He holds the laptop like that on purpose, to make you cringe.
This comic is a good explanation of the correlation/causation fallacy, where one party states two unrelated events and posits that they must have influenced each other.
After hearing about the "Cell Phones Don't Cause Cancer" study, which refutes a claim made by the World Health Organization (just Google the debate or check out Wikipedia's article on it, the comic doesn't focus much on it), Black Hat plots "Total Cancer Incidence" per 100,000 and "Cell Phone Users" per 100 on the same graph. The graph in frame 3 shows an exponential rise in cancer in the 70's and 80's, followed by an exponential rise in cell phone usage in the 2000's. Black Hat reverses the correlation/causation fallacy, and comically comes to the conclusion that cancer causes cell phones.
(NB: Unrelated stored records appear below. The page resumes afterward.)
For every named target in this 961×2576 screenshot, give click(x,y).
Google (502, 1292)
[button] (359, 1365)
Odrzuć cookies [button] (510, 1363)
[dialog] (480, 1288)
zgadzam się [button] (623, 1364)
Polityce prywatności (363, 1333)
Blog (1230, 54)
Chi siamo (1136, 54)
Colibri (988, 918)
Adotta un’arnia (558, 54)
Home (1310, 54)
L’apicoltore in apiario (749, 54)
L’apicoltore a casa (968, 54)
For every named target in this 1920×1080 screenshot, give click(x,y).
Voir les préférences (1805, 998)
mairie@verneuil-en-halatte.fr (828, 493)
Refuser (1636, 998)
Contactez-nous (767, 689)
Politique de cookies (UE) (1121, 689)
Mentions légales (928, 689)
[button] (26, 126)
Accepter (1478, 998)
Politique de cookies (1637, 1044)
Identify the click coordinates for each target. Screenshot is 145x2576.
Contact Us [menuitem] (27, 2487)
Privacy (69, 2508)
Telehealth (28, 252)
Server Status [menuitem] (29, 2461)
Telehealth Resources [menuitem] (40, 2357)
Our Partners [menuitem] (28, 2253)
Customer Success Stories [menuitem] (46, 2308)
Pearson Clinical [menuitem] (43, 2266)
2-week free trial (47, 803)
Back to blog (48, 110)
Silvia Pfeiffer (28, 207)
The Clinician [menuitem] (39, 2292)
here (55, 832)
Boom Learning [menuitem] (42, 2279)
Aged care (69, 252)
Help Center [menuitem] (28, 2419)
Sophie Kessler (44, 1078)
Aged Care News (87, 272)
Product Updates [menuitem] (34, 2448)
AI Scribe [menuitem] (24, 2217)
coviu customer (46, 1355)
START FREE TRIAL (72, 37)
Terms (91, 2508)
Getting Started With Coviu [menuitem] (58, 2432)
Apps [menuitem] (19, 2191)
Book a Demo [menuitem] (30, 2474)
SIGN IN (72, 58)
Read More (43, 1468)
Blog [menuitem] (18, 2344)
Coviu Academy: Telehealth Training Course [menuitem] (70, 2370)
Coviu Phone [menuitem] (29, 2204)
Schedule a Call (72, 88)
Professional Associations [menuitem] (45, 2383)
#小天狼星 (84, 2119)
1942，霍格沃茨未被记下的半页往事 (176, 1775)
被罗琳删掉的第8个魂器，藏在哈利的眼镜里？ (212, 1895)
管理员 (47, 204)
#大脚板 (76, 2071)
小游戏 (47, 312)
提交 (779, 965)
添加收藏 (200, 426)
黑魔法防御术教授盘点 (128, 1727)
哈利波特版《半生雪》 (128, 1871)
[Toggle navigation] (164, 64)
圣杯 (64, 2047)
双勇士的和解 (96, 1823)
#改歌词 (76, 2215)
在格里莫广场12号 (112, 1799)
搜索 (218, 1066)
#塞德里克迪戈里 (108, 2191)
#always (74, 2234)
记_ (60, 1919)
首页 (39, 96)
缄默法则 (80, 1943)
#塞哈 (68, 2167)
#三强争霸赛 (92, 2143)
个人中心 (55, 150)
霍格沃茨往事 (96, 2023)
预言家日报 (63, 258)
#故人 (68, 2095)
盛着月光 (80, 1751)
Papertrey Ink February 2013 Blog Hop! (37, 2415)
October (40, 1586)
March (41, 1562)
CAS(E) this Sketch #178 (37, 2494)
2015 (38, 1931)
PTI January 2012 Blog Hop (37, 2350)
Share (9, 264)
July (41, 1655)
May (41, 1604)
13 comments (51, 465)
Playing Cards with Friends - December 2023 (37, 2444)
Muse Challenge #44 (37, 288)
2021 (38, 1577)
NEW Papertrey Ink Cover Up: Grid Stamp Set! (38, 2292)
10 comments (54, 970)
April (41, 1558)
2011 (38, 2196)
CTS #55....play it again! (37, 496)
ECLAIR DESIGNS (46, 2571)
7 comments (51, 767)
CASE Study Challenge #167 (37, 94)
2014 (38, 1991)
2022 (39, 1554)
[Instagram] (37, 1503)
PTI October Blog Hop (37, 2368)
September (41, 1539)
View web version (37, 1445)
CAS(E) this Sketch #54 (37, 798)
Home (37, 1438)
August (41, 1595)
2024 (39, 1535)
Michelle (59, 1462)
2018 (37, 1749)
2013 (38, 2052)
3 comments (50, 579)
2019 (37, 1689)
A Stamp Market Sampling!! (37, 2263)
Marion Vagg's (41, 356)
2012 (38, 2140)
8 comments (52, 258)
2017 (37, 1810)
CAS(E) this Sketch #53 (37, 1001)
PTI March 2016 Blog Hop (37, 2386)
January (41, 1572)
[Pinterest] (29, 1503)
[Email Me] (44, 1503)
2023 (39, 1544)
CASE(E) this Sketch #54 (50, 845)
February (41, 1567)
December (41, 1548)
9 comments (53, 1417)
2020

The comic highlights a well-known fallacy known as post hoc ergo propter hoc, often shortened to simply post hoc. The Latin translates to "after this, therefore because of this,” (the simpler "after this" therefor implies “because of this”; post hoc, as it were!) referring to the common mistake that because two events happen in chronological order, the former event must have caused the latter event. The fallacy is often the root cause of many superstitions (e.g., a person noticing they wore a special bracelet before getting a good test score thinking the bracelet was the source of their good fortune), but it often crosses into more serious areas of thinking. In this case, the scientific research community, which often prides itself on its intellectual aptitude, is gently mocked for being nonetheless prone to such poor reasoning all too often. The different possibilities are generally known as causation, when one thing is proven to cause another, or correlation, when changes in one thing are aligned with changes in another, but there is no proof that they are directly related.
The title text refers to the way Black Hat holds the laptop in panel 2. Being that Cueball (and Randall, for that matter) are quite into computers, the potential damage to a laptop screen either from the weight of its lower body or the pressure of the user's fingers on the LCD screen is enough to make him squirm in discomfort. The risk of dropping the computer is also present. Both the fallacy and the way Black Hat is holding his laptop contribute to the "problems" that Cueball mentions.